Chocolate Cake With Strawberry Mousse Filling Recipe

This Chocolate Cake has a Strawberry Mousse Filling has a wonderful flavor. Plan to make it several hours ahead of time as it needs time to cool and set in the refrigerator.


1/2 cup butter, at room temperature
3 ounces chocolate, either chunks or chips
2 cups granulated sugar
2 eggs
1 cup water, boiled
2 1/4 cups all purpose flour
1 1/2 teaspoons baking soda
1/4 teaspoon salt
1/4 cup milk
1 teaspoon white vinegar

Strawberry Mousse Filling
1 pound fresh strawberries
juice from 1/2 lemon
1/2 cup granulated sugar
1 cup heavy cream
4 egg whites
pinch of salt

1/2 cup dark chocolate, chips or chunk chocolate chopped into small pieces
1/2 cup heavy cream
1 teaspoon pure vanilla extract



Preheat oven to 350 degrees F.

Prepare two 9 square cake pans. Grease with butter, cut parchment paper to fit and place in then butter the parchment paper.

In the top of a double boiler melt the butter and chocolate over low heat. If using large chunk chocolate chop it into small pieces first. Once melted set aside to cool slightly.

Meanwhile put one 1 cup of water to boil and shut off when it boils. Set aside

In a large mixing bowl, use an electric mixer to cream together the sugar and the eggs until creamy and light in color.

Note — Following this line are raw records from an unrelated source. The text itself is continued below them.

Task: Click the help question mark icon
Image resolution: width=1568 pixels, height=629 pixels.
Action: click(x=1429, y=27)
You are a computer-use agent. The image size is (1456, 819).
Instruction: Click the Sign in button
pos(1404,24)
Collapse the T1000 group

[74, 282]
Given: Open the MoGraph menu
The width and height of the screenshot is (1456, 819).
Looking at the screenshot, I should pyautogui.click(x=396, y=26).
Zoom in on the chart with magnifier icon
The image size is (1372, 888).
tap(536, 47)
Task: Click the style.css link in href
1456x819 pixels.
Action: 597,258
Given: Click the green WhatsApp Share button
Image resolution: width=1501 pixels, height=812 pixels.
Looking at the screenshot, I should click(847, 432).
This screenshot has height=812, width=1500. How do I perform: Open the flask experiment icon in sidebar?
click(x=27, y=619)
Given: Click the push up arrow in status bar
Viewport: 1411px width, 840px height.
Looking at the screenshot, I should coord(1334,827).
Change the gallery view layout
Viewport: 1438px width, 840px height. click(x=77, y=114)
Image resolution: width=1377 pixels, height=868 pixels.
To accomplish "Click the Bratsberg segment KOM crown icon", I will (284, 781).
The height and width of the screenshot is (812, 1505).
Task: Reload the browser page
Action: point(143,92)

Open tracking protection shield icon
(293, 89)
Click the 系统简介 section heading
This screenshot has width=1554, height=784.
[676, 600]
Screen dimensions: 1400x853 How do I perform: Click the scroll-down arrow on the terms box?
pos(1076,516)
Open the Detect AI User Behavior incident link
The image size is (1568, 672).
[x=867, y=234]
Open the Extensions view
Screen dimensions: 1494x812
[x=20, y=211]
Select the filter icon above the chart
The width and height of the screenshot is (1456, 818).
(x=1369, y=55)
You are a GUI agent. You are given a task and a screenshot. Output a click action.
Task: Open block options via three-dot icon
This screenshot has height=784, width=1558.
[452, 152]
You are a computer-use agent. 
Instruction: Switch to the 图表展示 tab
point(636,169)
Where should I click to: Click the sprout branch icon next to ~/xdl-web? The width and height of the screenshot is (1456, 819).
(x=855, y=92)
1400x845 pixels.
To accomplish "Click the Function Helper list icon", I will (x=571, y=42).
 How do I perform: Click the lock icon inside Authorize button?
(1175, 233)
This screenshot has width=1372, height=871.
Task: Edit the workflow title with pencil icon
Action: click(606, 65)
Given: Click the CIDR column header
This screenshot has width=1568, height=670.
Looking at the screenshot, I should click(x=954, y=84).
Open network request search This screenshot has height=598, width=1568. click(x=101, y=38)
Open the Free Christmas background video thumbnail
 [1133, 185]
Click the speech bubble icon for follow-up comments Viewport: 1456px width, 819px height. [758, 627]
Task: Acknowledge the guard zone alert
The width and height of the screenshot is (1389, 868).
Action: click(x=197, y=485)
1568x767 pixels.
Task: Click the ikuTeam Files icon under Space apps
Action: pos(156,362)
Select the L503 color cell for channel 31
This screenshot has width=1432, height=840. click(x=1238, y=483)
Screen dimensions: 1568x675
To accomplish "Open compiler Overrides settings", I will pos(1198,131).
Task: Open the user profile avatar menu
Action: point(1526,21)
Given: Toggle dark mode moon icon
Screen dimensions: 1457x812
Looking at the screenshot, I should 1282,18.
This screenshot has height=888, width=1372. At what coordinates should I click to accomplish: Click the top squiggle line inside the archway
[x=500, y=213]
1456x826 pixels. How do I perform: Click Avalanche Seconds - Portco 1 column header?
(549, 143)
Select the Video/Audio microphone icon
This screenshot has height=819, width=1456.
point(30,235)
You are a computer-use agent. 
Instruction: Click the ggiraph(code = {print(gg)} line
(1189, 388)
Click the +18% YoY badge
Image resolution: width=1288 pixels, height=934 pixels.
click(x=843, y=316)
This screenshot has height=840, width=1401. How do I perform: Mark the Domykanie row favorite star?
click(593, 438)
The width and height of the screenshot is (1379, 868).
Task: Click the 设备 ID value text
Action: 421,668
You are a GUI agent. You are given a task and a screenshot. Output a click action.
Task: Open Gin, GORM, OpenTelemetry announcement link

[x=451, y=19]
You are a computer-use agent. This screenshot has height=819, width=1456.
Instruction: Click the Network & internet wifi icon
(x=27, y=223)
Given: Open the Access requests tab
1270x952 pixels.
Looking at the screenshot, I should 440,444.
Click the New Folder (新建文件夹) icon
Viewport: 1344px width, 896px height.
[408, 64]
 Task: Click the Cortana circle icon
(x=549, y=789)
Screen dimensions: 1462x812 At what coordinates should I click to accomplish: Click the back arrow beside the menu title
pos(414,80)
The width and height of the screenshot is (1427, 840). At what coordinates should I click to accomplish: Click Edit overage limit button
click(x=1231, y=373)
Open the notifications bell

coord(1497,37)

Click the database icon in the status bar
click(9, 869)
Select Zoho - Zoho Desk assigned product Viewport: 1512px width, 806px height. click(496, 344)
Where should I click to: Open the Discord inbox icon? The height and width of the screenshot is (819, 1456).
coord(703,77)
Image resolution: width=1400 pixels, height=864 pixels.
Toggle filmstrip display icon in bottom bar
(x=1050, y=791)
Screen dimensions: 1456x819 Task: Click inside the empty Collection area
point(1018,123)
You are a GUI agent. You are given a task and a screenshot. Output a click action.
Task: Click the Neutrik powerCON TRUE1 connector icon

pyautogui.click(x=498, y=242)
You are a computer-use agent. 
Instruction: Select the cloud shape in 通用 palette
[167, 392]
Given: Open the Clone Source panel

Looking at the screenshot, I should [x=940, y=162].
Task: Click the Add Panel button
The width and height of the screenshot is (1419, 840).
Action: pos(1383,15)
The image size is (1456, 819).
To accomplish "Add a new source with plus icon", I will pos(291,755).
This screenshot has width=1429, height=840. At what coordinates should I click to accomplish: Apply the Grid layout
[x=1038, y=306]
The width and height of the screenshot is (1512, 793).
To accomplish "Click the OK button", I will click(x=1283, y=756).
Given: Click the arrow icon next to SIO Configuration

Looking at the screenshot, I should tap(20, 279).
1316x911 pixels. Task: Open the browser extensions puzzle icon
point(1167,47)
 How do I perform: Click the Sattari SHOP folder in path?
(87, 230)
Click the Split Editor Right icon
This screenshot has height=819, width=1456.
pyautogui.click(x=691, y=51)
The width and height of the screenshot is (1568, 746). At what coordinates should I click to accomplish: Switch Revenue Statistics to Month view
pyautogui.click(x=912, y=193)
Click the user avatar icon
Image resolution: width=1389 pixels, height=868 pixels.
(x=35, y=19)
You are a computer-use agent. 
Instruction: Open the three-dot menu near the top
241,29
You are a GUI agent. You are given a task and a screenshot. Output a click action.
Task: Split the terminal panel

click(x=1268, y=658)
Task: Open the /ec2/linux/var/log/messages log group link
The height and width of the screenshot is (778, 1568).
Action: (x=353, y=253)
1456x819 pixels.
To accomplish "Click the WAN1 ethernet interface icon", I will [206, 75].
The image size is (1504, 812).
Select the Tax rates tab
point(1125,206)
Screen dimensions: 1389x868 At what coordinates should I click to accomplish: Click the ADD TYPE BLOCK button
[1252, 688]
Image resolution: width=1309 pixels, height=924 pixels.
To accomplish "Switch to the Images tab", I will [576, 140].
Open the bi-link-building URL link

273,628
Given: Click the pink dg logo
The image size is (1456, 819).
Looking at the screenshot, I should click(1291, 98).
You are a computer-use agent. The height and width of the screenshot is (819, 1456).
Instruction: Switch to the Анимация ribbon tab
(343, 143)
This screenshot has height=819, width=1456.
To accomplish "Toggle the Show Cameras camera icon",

Add the chocolate mixture to the butter and egg mixture. We want to be careful not to cook the eggs, so add one tablespoon at a time for the first 3 tablespoons of melted chocolate beating in with the electric mixer as you add the chocolate.

Add the rest of the chocolate in and beat well.

Add the boiled water, (still warm but not hot) and blend well. The mixture will be very runny.

In a mixing bowl combine the flour, baking soda and salt. Using your electric mixer, add the dry ingredients to the wet in increments and beat until combined.

In its own small bowl, add the vinegar to the milk, and then mix this into the chocolate batter.

Pour the batter into the prepared pans.

Place on the center rack in your preheated oven and bake for 25-30 minutes or until a toothpick inserted in the center of the cake comes out clean.

Remove from the oven and place the cakes onto a cooling rack. Let them sit in the pan for 15 minutes, then remove from the pans, invert and remove the parchment paper, then invert and place back onto the cooling racks. Leave to cool completely and if there is a dome on the cakes, use a serrated knife to cut it off. Place the cake onto your cake dish, cover with plastic wrap and place into the refrigerator to cool along with the strawberry mousse filler.

Strawberry Mousse Filler

In a blender or food processor, puree the fresh strawberries with lemon juice and sugar.

Place a medium sized glass or metal bowl and the beaters from your electric mixer into the freezer and let them cool for 15 minutes.

Remove the chilled bowl and beaters , pour in the one cup of heavy cream and beat on medium to high until it forms stiff peaks.

Using a spatula, gently and gradually add the berry mixture to the whipped cream and fold together.

In another mixing bowl beat egg whites with salt until stiff.

To combine, first fold about one cup of the beaten egg whites into berry and cream mixture, and then gently fold this back into remaining egg whites.

( Refrigerate for about 2 hours before using with the cake)


To Make the Ganache

Place chocolate chips or chunks in a small mixing bowl.

Pour the heavy cream into a small saucepan, and bring to a boil.

As soon as the cream boils, quickly remove it from the heat, and pour it over the chips. Let stand for a minute or two, then stir with a whisk, or use an electric mixer and beat until smooth.

Be sure to scrape the bottom of the bowl occasionally. Stir in the vanilla until well blended.

Place a piece of plastic wrap directly on the surface, and allow to cool at room temperature.

Remove the cake and strawberry mousse from the refrigerator after you make the ganache.

Place the first layer of cake onto the serving dish.

Spoon on the strawberry mousse and spread evenly.

Place the second layer of cake. Pour on the ganache and use a silicone pastry brush to spread a thin coating on the

Refrigerate the cake for at least 2 more hours before serving and any leftovers should be kept in the refrigerator.

As there is waiting time when you are preparing this cake, either make it first thing in the morning, if you want to serve it that day, or make it the day ahead.